- Promotional film poster
- Directed by: Craig Saavedra
- Written by: Tom Nance
- Produced by: Craig Saavedra
- Starring: James LeGros; Enrico Colantoni; Michael Shulman; Brooke Nevin; Donna Murphy; Thomas Ian Nicholas; Lacey Chabert;
- Cinematography: Joaquin Sedillo
- Edited by: Christopher Gay
- Music by: David Michael Frank
- Production company: Starry Night Entertainment
- Distributed by: International Film Circuit
- Release date: February 29, 2008 (Cinequest Film Festival);
- Running time: 97 minutes
- Country: United States
- Language: English
- Box office: $13,282

= Sherman's Way =

Sherman's Way is a 2008 American independent comedy-drama film starring James LeGros, Enrico Colantoni, Lacey Chabert, Donna Murphy, Brooke Nevin, and Michael Shulman. The film was directed by Craig Saavedra, written by Thomas R. Nance, and produced by Starry Night Entertainment. Sherman's Way completed principal photography in 2007 and was shot in Manhattan, and in Los Angeles, Clear Lake, and Kelseyville, California.

__Material provided__:

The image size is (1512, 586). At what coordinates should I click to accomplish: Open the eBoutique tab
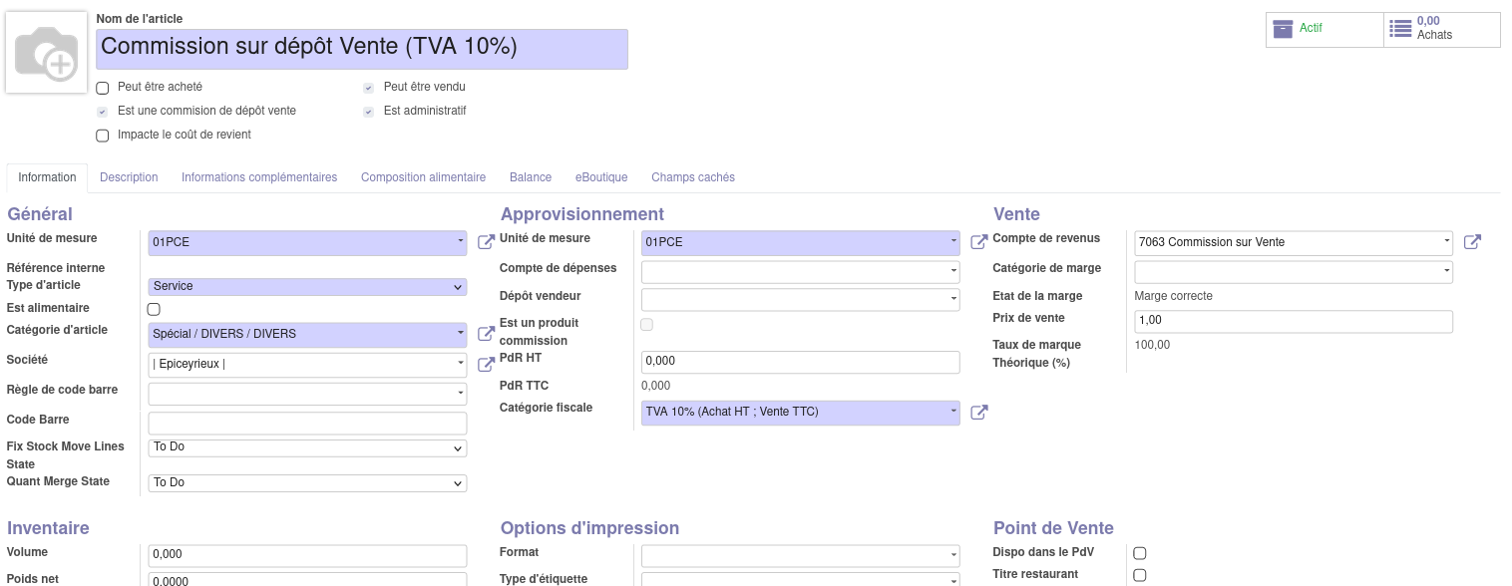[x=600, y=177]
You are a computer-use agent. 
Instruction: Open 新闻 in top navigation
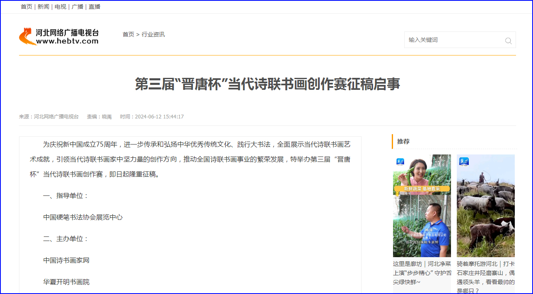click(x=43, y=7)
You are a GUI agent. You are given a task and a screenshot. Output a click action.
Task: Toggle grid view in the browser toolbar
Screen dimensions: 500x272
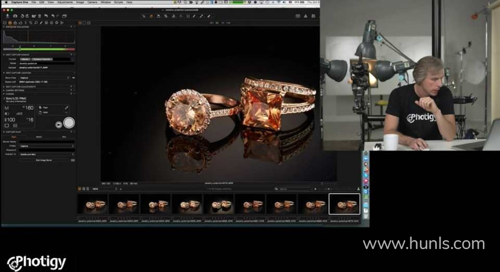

__Required actions__:
1. Print the section of the Sherman's Way article that opens with the words containing "Sherman's Way is" and closes with "and Kelseyville, California.".
2. Write what follows the last sentence of the Sherman's Way article, continuing it from where it stops.

__Responses__:
1.
Sherman's Way is a 2008 American independent comedy-drama film starring James LeGros, Enrico Colantoni, Lacey Chabert, Donna Murphy, Brooke Nevin, and Michael Shulman. The film was directed by Craig Saavedra, written by Thomas R. Nance, and produced by Starry Night Entertainment. Sherman's Way completed principal photography in 2007 and was shot in Manhattan, and in Los Angeles, Clear Lake, and Kelseyville, California.

2.
==Plot==

The life of Yale Law School student Sherman takes an unexpected turn when he decides to follow his girlfriend's advice and take more chances in life. She meant their relationship. But Sherman's new spontaneity lands him in the car seat next to Palmer, a washed-up, cheerfully eccentric former Olympic athlete.

Dumped and cut off from his mother's funds, Sherman has to travel with Palmer to Southern California for an important job opportunity.

==Cast==
- James LeGros as Palmer
- Enrico Colantoni as D.J.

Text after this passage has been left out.